• [Stated task A] According to the post on processing Adobe Analytics data feeds with Apache NiFi, for up to how many months can data be exported?

• [Selected excerpt]
Processing Adobe Analytics Data Feeds with Apache NiFi for Adobe Experience Platform

Frederik Werner | Posted on June 16, 2021 |

In the series of posts that is currently being released on this blog I’m showing how companies can move from Adobe Analytics to the brand new Customer Journey Analytics to utilize the many advantages of the new tool. However, I feel like the current Adobe-provided solution for bringing data from that old to the new world lacks some essential information. I did an extensive comparison in the most recent post of the series, but will give some of the reasons here again.

When we use the Adobe Analytics Data Connector to bring data from an Adobe Analytics Report Suite into Experience Platform, we are dealing with some limitations:

The data is based on what Adobe calls mid-values. Those sit between raw, unprocessed data, and fully processed data in the processing chain. Because of this, we don’t have access to dimensions like persisted Evars, Visit Number, and other data points we take for granted with Adobe Analytics.
We can only export data for up to 13 months. If you want to export more data (or want to start with one Report Suite today but wait for a few months with the next one) you are out of luck.

In the already mentioned post I describe an alternative using manual data processing with tools like the Open Source Apache NiFi. Since not a lot of Adobe Analytics users might know about this awesome, free tool, I wanted to write this post to introduce you to the tool with a concrete use case. Specifically, we are also going to cover the part of exporting data out of Adobe Analytics and import it into Experience Platform.

Step 0: Preparation

There are quite a few different ways to bring data from Adobe Analytics data feeds to other systems. Besides the usual cloud storage options like AWS S3 or Azure Blob Storage we can keep things old-school and widely compatible by using FTP connections. One of the big advantages we get with that is that Adobe will be happy to provide you with a dedicated FTP account if you reach out to Client Care and ask them nicely. That is super cool, so we just go with that!

On the FTP server, I typically like to use a folder structure like this:

In my aepdatafeeds folder, I have two other folders for both the raw data feed files (rawfeeds folder) as well as the processed data for Experience Platform to ingest (processedfeeds folder). That’s all we need to get going!

Step 1: Creating the Data Feed in Adobe Analytics

Now we need to create the actual data feed in the Admin interface. Head over to the section in Analytics and create a new feed:

Finding the Data Feeds interface in Adobe Analytics

For this post, we are going to use this pretty easy setup, where we have daily files with multiple files per day. Note how the path matches what we have created on the FTP server:

Creating the Data Feed in Adobe Analytics

With the data feed saved, Adobe Analytics will now start to deliver the data to the FTP server. With the setup above, Adobe Analytics will deliver files as shown below to the FTP account:

Awesome, that worked like a charm! Now we have the data file (.tsv.gz), the accompanying lookup file (.tar.gz) and the completion file (.txt). If you have never worked with those files before, let me explain why we need need the manual processing: The data file does only contain the actual data, but no headers, in a tab-separated format. That is why we need to process it, since Experience Platform needs files with headers as CSV (comma-separated) to work properly with the file. The headers are one of the files in the lookup archive (column_headers.tsv) together with other lookups for browsers, devices, etc. If we extract that lookup archive, we get quite a list of lookup files:

Now that we have all the files ready, we can start with the main gig: Processing it all in NiFi!

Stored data

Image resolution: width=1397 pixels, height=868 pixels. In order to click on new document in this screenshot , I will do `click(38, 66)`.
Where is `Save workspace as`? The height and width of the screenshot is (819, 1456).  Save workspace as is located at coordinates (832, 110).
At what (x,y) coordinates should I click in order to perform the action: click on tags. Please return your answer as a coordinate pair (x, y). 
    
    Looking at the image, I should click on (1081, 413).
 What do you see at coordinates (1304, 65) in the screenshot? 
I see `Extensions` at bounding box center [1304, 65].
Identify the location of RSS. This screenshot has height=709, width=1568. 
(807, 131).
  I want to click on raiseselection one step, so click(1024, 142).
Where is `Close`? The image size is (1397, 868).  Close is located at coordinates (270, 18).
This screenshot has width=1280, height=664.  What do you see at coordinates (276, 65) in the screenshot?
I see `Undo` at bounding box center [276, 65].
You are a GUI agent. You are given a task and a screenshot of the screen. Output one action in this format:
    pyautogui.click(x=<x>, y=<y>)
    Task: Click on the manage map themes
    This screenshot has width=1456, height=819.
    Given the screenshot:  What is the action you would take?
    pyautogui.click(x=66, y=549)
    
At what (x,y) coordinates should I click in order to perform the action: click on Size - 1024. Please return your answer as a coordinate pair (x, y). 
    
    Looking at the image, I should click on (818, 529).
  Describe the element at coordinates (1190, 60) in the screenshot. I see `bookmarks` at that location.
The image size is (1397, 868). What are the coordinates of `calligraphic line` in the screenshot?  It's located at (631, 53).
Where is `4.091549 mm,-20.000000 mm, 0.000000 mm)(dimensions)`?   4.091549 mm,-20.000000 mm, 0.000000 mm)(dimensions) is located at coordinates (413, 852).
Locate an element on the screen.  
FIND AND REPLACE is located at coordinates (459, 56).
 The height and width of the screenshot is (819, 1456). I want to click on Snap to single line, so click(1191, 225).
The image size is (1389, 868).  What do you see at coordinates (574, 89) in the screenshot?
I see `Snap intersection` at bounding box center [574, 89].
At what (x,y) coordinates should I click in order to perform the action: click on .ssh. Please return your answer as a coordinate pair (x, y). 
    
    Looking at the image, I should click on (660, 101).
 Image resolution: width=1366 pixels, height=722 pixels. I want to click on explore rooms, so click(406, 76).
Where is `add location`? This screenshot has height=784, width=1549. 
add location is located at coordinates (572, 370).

• [Stated task B] Format the stored data entries as a Markdown table with the columns Nr and Line, starting with the first line of the entries and going on through the line containing "center [276, 65].". Leave out blank lines.

• [Written answer A] Up to 13 months.

• [Written answer B]
| Nr | Line |
|---|---|
| 1 | Image resolution: width=1397 pixels, height=868 pixels. In order to click on new document in this screenshot , I will do `click(38, 66)`. |
| 2 | Where is `Save workspace as`? The height and width of the screenshot is (819, 1456).  Save workspace as is located at coordinates (832, 110). |
| 3 | At what (x,y) coordinates should I click in order to perform the action: click on tags. Please return your answer as a coordinate pair (x, y).  |
| 4 |     Looking at the image, I should click on (1081, 413). |
| 5 |  What do you see at coordinates (1304, 65) in the screenshot?  |
| 6 | I see `Extensions` at bounding box center [1304, 65]. |
| 7 | Identify the location of RSS. This screenshot has height=709, width=1568.  |
| 8 | (807, 131). |
| 9 |   I want to click on raiseselection one step, so click(1024, 142). |
| 10 | Where is `Close`? The image size is (1397, 868).  Close is located at coordinates (270, 18). |
| 11 | This screenshot has width=1280, height=664.  What do you see at coordinates (276, 65) in the screenshot? |
| 12 | I see `Undo` at bounding box center [276, 65]. |